[Start of SOURCE DOCUMENT]

La. Const. art. I, § 20 guarantees that, "[n]o law shall subject any person to cruel or unusual punishment." To constitute an excessive sentence, the reviewing court must find the penalty so grossly disproportionate to the severity of the crime as to shock our sense of justice or that the sentence makes no measurable contribution to acceptable penal goals and is, therefore, nothing more than a needless imposition of pain and suffering. State v. Campbell , 404 So.2d 1205 (La.1981). The trial court has wide discretion in the imposition of sentence within the statutory limits and such sentence shall not be set aside as excessive absent a manifest abuse of discretion. State v. Etienne , 99-192 (La.App. 3 Cir. 10/13/99), 746 So.2d 124, writ denied , 00-0165 (La. 6/30/00), 765 So.2d 1067. The relevant question is whether the trial court abused its broad sentencing discretion, not whether another sentence might have been more appropriate. State v. Cook , 95-2784 (La. 5/31/96), 674 So.2d 957, cert. denied , 519 U.S. 1043, 117 S.Ct. 615, 136 L.Ed.2d 539 (1996).

Further, in reviewing the defendant's sentences, the appellate court should consider the nature of the crime, the nature and background of the offender, and the sentences imposed for similar crimes. State v. Lisotta , 98-648 (La.App. 5 Cir. 12/16/98), 726 So.2d 57 (citing State v. Telsee , 425 So.2d 1251 (La.1983) ), writ denied , 99-433 (La. 6/25/99), 745 So.2d 1183. In State v. Smith , 02-719, p. 4 (La.App. 3 Cir. 2/12/03), 846 So.2d 786, 789, writ denied , 03-562 (La. 5/30/03), 845 So.2d 1061, a panel of this court observed that:

While a comparison of sentences imposed for similar crimes may provide some insight, "it is well settled that sentences must be individualized to the particular offender and to the particular offense committed." State v. Batiste , 594 So.2d 1 (La.App. 1 Cir.1991). Additionally, it is within the purview of the trial court to particularize the sentence because the trial judge "remains in the best position to assess the aggravating and mitigating circumstances presented by each case." State v. Cook , 95-2784 (La. 5/31/96), 674 So.2d 957, 958 [, cert. denied , 519 U.S. 1043, 117 S.Ct. 615, 136 L.Ed.2d 539 (1996) ].

State v. Soileau , 13-770, 13-771, pp. 4-5 (La.App. 3 Cir. 2/12/14), 153 So.3d 1002, 1005-06, writ denied , 14-452 (La. 9/26/14), 149 So.3d 261.

This court, in State v. Baker , 06-1218 (La.App. 3 Cir. 4/18/07), 956 So.2d 83, writ denied , 07-320 (La. 11/9/07), 967 So.2d 496, and writ denied , 07-1116 (La. 12/7/07), 969 So.2d 626, adopted the fifth circuit's three factor test from State v. Lisotta , 98-648 (La.App. 5 Cir. 12/16/98), 726 So.2d 57, writ denied , 99-433 (La. 6/25/99), 745 So.2d 1183, which established that an appellate court should consider the nature of the crime, the nature and background of the offender, and the sentences imposed for similar crimes when dealing with a claim of excessive sentencing. Since Defendant here is in fact asserting his sentences are excessive, we will review his claim under Baker , 956 So.2d 83.

[End of SOURCE DOCUMENT]
[Start of DATA EXTRACT]

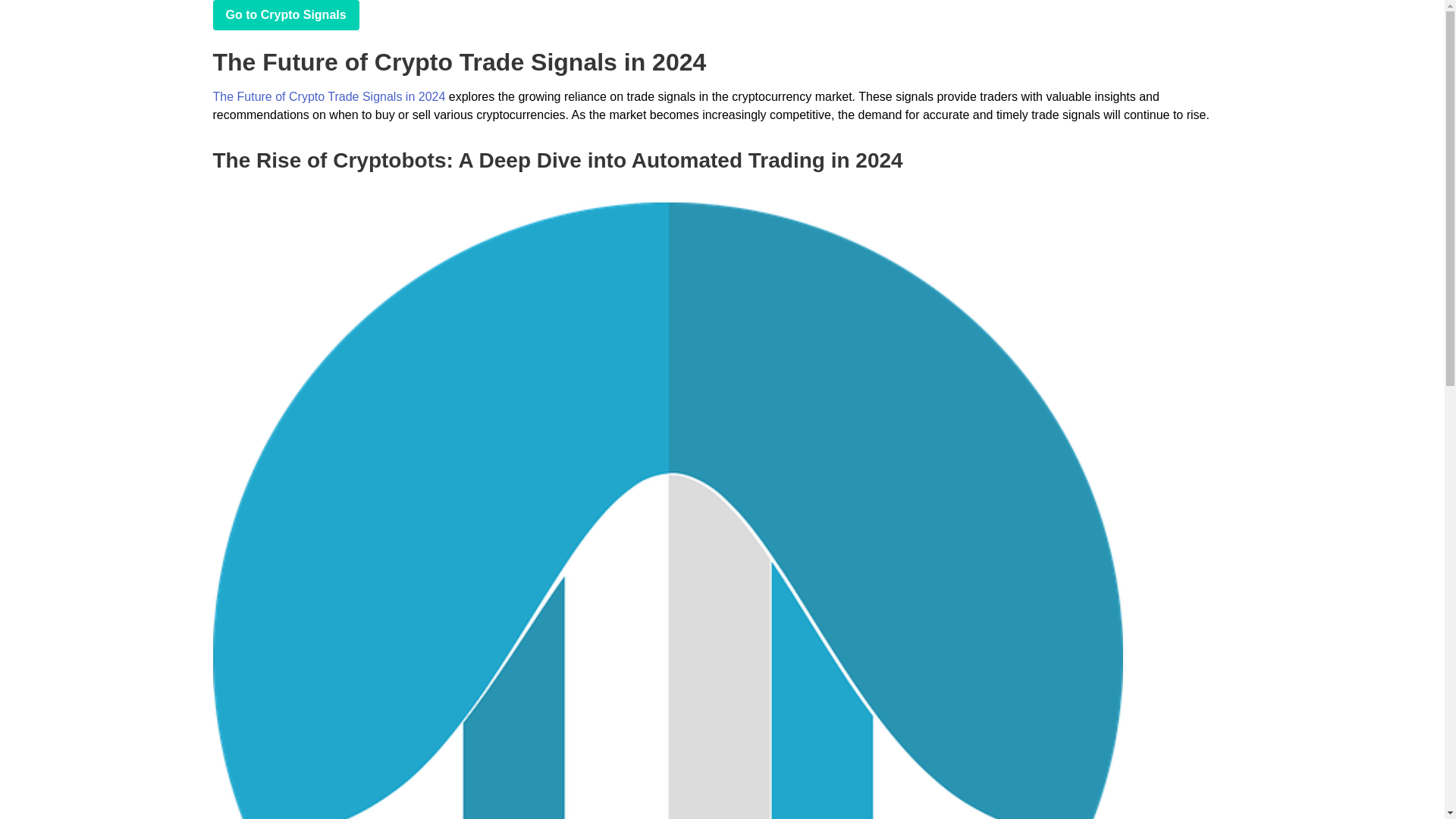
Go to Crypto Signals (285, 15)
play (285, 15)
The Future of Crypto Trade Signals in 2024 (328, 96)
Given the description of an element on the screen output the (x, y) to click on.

[End of DATA EXTRACT]

> [EXERCISE A]
Answer each question from the excerpt on excessive-sentence review.
(i) Which provision of the Louisiana Constitution bars cruel or unusual punishment?
(ii) From which case did this court, in State v. Baker, adopt the three-factor test?
(iii) Per the quotation attributed to State v. Cook, who remains in the best position to assess aggravating and mitigating circumstances?
> [EXERCISE B]
In one to three sentences, explain why, according to the excerpt on excessive-sentence review, it falls within the trial court's purview to particularize a sentence.
> [EXERCISE C]
Pick up the excerpt on excessive-sentence review after its final sentence and continue it.

> [ANSWER A]
(i) La. Const. art. I, § 20.
(ii) State v. Lisotta, from the fifth circuit.
(iii) The trial judge.

> [ANSWER B]
The trial court may particularize the sentence because the trial judge "remains in the best position to assess the aggravating and mitigating circumstances presented by each case." This fits the principle that sentences must be individualized to the particular offender and the particular offense.

> [ANSWER C]
Looking first to the nature of the crime, we note that this court held that Defendant must be sentenced under La.R.S. 40:967(C)(1), since the quantity of cocaine possessed was not determined. Guillory , 318 So.3d at 382. The sentencing range for possession of cocaine under this statute requires imprisonment for not more than two years and the possibility of a fine of not more than five thousand dollars. As to possession of marijuana, this court has noted previously that, "[t]he record evidence indicates that Defendant possessed 3.5 grams of marijuana, which is clearly less than fourteen grams. Accordingly, no issue as to the applicable sentencing provision [ La.R.S. 40:966(C)(2)(a),] is raised by the entry of a verdict of possession of marijuana." Guillory , 318 So.3d at 380. The sentencing range for possession of marijuana, under La.R.S. 40:966(C)(2)(a), requires the offender to be fined not more than three hundred dollars, imprisoned in the parish jail for not more than fifteen days, or both. Thus, given that the court suspended the payment of any fines on both sentences, Defendant did not in fact receive the maximum sentences for either offense.

Louisiana Revised Statutes 40:966(C)(2)(a) was amended by Act 247, effective on August, 1, 2021, which changes the sentencing range for possession of marijuana. Specifically, as of August 1, 2021, "the offender shall be fined not more than one hundred dollars[,]" and can no longer be jailed.
In the case at hand, Defendant was re-sentenced in June 2021, prior to the amendment, at which time La.R.S. 40:966(C)(2)(a) stated that "the offender shall be fined not more than three hundred dollars, imprisoned in the parish jail for not more than fifteen days, or both."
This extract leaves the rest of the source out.